### PROBLEMS
A. In the article below on retained-asset insurance accounts, how much in death benefits was Cindy Lohman entitled to as her son's beneficiary?
B. Translate this sentence from the article on retained-asset insurance accounts below into Spanish: "After leaving the funds untouched for months, she tried unsuccessfully using one of the "checks," then failed a second time."
C. Carry on the article about retained-asset insurance accounts below, picking up after its final sentence.

### ARTICLE
§

Sunday, 5 September 2010
Three firms, including Prudential and Metropolitan Life, handle retained-asset [fake] accounts for about 130 life insurers. No public records show how much, but at least $28 billion is involved.
Wall Street and other financial scammers do it from the living, Prudential and many insurers from the dead, ripping off families of killed war vets. On July 28, Bloomberg.com's David Evans discussed how it works in an article titled, "Fallen Soldiers' Families Denied Cash as Insurers Profit," a polite way of explaining grand theft. From the living, it's bad enough, from the dead, it gives chutzpah new meaning, affecting countless thousands of bereaved families.
Evans wrote about one, Cindy Lohman. Two weeks after her son Ryan was killed, she received a Prudential Financial, Inc. "9-inch-by-12-inch envelope," the company managing life insurance for the Department of Veterans Affairs (VA).
A letter explained. As his beneficiary, she was entitled to $400,000 in death benefits along with something looking like a checkbook. The funds "would be placed in a convenient interest-bearing account, allowing her time to decide how to use" them, the letter saying:
"You can hold the money in the account for safekeeping for as long as you like," plus a disclaimer in easily overlooked fine print, explaining "what it called its Alliance Account," a non-FDIC insured scheme, a ripoff to defraud beneficiaries like Lohman.
After leaving the funds untouched for months, she tried unsuccessfully using one of the "checks," then failed a second time. She was "shocked," saying she thought the money was FDIC insured, in a bank, to be used freely.
Not so. The "checks" were drafts or IOUs. "That money - like $28 billion in 1 million death-benefit accounts managed by (130 insurers like Prudential) wasn't actually sitting in a bank." It was in Prudential's general corporate account earning income - around 4.8% for insurers, 1% or less for survivors. This summer it was 0.5%, less than half what some banks pay on jumbo CDs, and way less than insurers yield on their investments.
For sure - waging an illegal war of aggression, sending young men and women to die for a lie, Ryan Lohman one of thousands affected (plus others maimed and disabled for life), their deaths compounded by insurance fraud ripping of their survivors, and VA officials doing nothing to stop it, claiming ignorance when they damn well knew or easily could have found out. For every branch of government, the business of America is business, the public their patsies to be scammed of their money, health and welfare.
So-Called "Retained-Asset" Accounts
They've become standard practice "in an industry that touches virtually every American: There are more than 300 million active life insurance policies in the US, and the industry holds $4.6 trillion in assets, according to the American Council of Life Insurers."
Insurers tell survivors their money is safe, guaranteed by them not the government, making them woefully unsafe when investments are ripped off, and the principal depends on the company's health.
According to Jeffrey Stempel, Law Professor at the University of Nevada, Las Vegas William S. Boyd School of Law, the "checkbook" system cheats survivors.

§

### DATA SUPPLIED

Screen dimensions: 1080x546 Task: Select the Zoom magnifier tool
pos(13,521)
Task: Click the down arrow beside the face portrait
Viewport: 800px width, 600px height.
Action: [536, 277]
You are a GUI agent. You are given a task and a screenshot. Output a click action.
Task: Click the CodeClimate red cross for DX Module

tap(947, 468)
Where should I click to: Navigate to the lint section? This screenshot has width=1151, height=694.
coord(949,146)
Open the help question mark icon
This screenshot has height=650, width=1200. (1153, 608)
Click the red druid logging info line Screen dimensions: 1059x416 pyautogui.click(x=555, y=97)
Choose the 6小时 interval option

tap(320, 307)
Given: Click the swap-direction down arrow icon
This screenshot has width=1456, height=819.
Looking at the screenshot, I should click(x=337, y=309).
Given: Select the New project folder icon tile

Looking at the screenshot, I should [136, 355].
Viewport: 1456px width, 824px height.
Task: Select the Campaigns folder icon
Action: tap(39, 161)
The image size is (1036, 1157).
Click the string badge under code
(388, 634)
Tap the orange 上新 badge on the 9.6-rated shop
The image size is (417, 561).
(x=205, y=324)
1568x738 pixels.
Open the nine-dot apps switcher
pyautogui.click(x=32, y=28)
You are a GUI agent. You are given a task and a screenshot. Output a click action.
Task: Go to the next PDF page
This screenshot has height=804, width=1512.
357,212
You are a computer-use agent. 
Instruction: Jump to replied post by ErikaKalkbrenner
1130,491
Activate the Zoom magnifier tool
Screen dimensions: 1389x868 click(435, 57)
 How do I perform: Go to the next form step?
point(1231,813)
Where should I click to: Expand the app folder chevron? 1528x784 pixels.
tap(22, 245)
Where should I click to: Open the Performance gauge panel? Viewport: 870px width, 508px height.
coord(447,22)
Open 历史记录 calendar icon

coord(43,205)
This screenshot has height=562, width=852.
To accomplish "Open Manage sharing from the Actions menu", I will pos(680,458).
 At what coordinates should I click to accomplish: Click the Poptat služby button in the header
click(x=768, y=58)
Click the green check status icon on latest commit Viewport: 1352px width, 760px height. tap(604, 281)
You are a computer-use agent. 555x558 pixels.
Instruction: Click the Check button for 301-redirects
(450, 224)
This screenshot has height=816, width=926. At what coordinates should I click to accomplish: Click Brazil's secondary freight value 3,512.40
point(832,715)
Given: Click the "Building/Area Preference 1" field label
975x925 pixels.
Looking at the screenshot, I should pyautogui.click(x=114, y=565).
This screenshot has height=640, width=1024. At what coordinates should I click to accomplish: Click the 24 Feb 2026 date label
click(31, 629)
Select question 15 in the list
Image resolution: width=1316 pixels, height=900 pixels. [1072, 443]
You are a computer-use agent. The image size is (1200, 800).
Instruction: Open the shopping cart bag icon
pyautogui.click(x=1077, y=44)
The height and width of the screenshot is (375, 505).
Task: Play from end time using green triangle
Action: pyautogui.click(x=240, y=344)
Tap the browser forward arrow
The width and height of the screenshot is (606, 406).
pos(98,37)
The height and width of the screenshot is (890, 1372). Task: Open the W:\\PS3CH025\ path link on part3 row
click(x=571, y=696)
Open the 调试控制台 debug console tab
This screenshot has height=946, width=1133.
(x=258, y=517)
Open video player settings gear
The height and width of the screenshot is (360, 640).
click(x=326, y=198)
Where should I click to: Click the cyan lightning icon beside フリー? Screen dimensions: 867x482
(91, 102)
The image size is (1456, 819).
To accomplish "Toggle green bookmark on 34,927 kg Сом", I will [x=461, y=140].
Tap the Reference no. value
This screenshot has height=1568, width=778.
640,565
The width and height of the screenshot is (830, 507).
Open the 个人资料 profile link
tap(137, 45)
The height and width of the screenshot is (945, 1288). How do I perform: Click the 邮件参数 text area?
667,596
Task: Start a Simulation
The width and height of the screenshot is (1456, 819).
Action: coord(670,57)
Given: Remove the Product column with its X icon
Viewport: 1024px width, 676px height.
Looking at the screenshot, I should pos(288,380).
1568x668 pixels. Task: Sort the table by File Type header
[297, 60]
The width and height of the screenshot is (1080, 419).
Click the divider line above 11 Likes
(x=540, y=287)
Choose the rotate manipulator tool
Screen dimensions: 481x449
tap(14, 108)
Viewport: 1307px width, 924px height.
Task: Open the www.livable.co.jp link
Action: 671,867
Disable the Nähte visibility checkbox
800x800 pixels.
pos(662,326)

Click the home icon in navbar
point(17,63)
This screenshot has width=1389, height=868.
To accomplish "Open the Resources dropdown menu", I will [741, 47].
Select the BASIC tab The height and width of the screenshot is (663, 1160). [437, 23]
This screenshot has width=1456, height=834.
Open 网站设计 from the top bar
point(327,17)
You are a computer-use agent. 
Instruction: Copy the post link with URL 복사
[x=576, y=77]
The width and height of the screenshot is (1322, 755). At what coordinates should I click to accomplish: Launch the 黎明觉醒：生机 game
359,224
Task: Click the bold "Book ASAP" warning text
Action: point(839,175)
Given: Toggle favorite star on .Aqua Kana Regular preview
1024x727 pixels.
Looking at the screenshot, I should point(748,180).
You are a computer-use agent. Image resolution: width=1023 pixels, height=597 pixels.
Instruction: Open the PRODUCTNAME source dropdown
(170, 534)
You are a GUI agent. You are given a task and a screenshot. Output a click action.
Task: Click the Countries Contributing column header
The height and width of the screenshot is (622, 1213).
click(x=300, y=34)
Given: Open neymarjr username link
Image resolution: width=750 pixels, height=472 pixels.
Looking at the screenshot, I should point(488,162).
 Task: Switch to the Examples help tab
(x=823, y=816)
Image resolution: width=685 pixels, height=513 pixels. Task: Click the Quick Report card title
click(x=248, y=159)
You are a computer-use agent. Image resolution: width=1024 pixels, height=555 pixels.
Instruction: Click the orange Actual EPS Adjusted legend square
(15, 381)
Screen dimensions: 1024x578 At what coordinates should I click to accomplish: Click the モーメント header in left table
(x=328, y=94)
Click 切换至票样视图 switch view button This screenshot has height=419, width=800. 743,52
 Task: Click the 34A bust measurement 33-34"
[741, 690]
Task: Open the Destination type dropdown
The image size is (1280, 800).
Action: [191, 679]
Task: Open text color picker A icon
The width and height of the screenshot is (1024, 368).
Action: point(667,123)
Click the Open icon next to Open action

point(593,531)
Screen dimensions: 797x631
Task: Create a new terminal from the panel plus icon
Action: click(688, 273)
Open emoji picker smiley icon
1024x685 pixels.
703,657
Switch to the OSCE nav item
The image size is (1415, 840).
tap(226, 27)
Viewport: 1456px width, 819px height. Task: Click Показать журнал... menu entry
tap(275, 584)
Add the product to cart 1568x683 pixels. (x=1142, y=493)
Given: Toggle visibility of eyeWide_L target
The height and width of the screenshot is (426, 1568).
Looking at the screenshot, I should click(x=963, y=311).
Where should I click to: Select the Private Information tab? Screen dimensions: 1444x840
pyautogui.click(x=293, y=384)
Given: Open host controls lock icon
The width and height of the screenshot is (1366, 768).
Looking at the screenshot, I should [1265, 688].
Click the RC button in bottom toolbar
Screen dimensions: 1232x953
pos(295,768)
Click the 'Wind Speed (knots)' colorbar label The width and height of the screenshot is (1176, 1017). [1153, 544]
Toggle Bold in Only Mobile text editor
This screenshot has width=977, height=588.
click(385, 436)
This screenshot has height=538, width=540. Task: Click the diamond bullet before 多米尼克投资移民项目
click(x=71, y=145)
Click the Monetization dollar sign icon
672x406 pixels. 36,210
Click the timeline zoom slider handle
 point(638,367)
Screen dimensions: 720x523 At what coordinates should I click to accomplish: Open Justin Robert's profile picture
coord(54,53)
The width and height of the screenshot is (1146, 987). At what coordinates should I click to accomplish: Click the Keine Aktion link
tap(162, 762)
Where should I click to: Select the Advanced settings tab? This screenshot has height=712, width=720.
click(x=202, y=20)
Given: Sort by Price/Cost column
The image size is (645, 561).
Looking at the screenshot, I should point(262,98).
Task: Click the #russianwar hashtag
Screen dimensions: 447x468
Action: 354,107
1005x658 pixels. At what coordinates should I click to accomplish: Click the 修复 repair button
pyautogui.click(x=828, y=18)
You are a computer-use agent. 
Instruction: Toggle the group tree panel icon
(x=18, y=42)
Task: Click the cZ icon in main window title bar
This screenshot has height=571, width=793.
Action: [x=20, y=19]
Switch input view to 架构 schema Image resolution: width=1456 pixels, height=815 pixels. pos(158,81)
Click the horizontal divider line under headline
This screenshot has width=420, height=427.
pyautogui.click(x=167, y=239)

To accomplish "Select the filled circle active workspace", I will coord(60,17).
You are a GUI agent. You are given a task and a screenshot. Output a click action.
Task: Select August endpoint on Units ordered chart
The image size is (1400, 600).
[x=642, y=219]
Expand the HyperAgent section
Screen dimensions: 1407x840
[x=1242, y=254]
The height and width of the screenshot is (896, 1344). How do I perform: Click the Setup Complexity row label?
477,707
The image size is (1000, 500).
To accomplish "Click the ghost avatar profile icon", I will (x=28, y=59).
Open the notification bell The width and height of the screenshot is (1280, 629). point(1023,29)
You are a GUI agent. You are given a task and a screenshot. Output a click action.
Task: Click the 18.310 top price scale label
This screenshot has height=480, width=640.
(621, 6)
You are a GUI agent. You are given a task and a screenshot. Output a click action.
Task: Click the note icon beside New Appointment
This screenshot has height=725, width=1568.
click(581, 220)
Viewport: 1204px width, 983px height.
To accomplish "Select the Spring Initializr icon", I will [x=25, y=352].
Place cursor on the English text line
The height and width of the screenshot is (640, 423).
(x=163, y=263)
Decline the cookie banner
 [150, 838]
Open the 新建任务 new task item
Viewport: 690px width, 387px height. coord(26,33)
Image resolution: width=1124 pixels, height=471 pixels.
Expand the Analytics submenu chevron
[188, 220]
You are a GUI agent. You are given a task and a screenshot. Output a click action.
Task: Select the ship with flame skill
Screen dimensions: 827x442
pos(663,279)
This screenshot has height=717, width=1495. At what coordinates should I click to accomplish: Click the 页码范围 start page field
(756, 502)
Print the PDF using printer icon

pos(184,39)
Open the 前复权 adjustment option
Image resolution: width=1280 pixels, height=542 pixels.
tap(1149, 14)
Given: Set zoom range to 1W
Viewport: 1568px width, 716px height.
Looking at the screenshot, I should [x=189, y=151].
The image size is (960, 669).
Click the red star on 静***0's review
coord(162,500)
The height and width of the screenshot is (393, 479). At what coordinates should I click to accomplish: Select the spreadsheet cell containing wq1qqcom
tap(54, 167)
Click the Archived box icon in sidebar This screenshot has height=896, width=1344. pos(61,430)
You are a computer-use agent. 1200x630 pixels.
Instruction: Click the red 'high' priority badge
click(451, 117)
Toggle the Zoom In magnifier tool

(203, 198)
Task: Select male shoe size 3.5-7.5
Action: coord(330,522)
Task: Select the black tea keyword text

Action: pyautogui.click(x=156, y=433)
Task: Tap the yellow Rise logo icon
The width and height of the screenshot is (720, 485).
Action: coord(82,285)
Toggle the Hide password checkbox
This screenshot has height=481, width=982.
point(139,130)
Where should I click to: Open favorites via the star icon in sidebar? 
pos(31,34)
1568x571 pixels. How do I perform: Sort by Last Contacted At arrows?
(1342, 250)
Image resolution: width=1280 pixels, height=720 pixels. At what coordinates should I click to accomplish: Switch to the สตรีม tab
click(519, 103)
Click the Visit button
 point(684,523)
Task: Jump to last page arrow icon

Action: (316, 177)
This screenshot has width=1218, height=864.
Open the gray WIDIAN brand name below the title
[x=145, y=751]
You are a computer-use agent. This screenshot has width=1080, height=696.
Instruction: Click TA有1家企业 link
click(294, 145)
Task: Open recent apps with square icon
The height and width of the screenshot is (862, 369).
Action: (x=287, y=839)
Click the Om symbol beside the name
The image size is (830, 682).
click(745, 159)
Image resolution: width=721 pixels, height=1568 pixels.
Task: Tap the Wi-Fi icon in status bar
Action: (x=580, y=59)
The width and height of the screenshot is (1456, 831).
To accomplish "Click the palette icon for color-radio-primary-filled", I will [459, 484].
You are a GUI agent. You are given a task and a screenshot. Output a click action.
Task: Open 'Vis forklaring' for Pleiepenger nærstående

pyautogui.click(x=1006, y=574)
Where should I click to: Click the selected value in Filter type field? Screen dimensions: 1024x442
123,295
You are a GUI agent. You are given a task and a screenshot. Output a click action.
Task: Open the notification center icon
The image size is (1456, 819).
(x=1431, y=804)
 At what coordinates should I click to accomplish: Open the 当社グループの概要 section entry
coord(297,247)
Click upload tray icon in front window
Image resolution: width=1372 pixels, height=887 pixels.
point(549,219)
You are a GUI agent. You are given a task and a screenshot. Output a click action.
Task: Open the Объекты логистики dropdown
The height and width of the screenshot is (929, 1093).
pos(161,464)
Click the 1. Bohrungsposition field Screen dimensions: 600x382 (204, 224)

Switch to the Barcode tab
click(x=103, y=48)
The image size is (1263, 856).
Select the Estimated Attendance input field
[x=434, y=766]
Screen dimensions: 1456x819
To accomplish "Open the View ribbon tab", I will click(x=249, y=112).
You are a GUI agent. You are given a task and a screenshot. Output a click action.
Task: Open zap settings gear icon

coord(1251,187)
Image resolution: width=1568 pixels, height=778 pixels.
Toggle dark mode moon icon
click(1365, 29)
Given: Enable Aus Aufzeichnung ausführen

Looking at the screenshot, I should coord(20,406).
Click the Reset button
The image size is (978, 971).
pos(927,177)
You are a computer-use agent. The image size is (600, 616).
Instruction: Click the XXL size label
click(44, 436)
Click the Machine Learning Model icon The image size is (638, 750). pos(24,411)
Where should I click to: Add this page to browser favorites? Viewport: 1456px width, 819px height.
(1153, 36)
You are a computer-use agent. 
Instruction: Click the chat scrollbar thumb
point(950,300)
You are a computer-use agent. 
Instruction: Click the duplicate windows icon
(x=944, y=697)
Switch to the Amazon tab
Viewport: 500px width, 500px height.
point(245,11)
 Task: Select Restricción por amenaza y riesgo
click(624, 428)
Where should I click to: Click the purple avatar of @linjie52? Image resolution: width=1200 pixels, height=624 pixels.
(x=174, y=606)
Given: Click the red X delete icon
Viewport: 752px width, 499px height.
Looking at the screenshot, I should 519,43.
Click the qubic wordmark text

§

### ANSWERS GIVEN
A. $400,000

B. Después de dejar los fondos intactos durante meses, intentó sin éxito usar uno de los «cheques» y luego fracasó por segunda vez.

C.
Three firms, including Prudential and Metropolitan Life, handle retained-asset accounts for about 130 life insurers. No public records show how much, but at least $28 billion is involved.
Besides scamming beneficiaries, insurance companies may be violating federal bank law - a 1933 statute making it "a felony for any company to accept deposits without state or federal authorization." Only chartered banks and credit unions can do it. Insurers aren't chartered or regulated, so funds they hold for beneficiaries will disappear if they go under.
Further, the bogus Obama administration "financial reform" doesn't address retained-asset accounts, only a new federal insurance office with no teeth. The same holds for the entire bill, a gift to Wall Street and big insurers, small investors left unprotected, or as one analyst explained - "austerity" for the public, high times for the big boys, and why not. They wrote the bill and got what they want as they did for "healthcare reform" and everything else Congress enacts, corporate occupied territory like the White House and all federal agencies. How else could Wall Street and insurers like Prudential commit fraud and get away with it.
Pru and Met Life alone rip off hundreds of millions of dollars annually, stealing one of their main profit centers with no accountability. Since 1999, the VA let Prudential send survivors "checkbooks" for its Alliance Account. "In 2009 alone, (recipient) families....were supposed to be paid" $1 billion in death benefits "immediately, according to their insurance policies. They weren't."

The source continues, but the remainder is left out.